→ **WHAT THIS TASK INVOLVES**: Return, from the material below, each line in which the word "orange" is present.

→ **THE RECORDS**:
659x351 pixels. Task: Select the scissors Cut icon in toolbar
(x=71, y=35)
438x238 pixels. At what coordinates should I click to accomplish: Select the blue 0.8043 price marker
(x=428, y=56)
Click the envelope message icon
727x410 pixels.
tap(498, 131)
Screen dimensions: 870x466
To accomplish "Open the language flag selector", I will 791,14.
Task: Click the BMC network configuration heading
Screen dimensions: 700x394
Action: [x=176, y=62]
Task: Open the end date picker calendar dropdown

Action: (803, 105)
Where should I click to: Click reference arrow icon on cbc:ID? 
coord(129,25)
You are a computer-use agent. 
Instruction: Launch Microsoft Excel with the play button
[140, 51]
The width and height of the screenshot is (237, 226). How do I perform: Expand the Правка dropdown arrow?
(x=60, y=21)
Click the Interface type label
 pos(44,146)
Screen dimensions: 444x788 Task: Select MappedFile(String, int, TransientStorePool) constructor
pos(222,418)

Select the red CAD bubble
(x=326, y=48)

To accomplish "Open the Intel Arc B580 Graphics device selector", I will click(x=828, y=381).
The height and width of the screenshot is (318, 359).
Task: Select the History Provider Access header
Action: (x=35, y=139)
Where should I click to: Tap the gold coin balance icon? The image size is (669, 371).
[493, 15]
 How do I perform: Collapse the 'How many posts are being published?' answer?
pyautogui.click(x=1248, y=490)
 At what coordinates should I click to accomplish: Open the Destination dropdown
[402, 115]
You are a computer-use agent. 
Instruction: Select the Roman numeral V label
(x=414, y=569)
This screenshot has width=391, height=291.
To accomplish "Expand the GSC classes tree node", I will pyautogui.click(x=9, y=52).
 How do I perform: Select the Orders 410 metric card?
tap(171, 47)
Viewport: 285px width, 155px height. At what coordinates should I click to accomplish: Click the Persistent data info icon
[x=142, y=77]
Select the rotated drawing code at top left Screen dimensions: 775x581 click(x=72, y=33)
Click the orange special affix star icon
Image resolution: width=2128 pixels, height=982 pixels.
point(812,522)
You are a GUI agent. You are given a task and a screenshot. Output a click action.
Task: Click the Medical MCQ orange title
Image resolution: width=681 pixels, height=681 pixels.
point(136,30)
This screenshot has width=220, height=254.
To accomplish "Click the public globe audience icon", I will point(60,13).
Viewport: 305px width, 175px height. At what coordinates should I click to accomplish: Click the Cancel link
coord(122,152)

→ **RESPONSE TO THE EXERCISE**:
Click the orange special affix star icon
Task: Click the Medical MCQ orange title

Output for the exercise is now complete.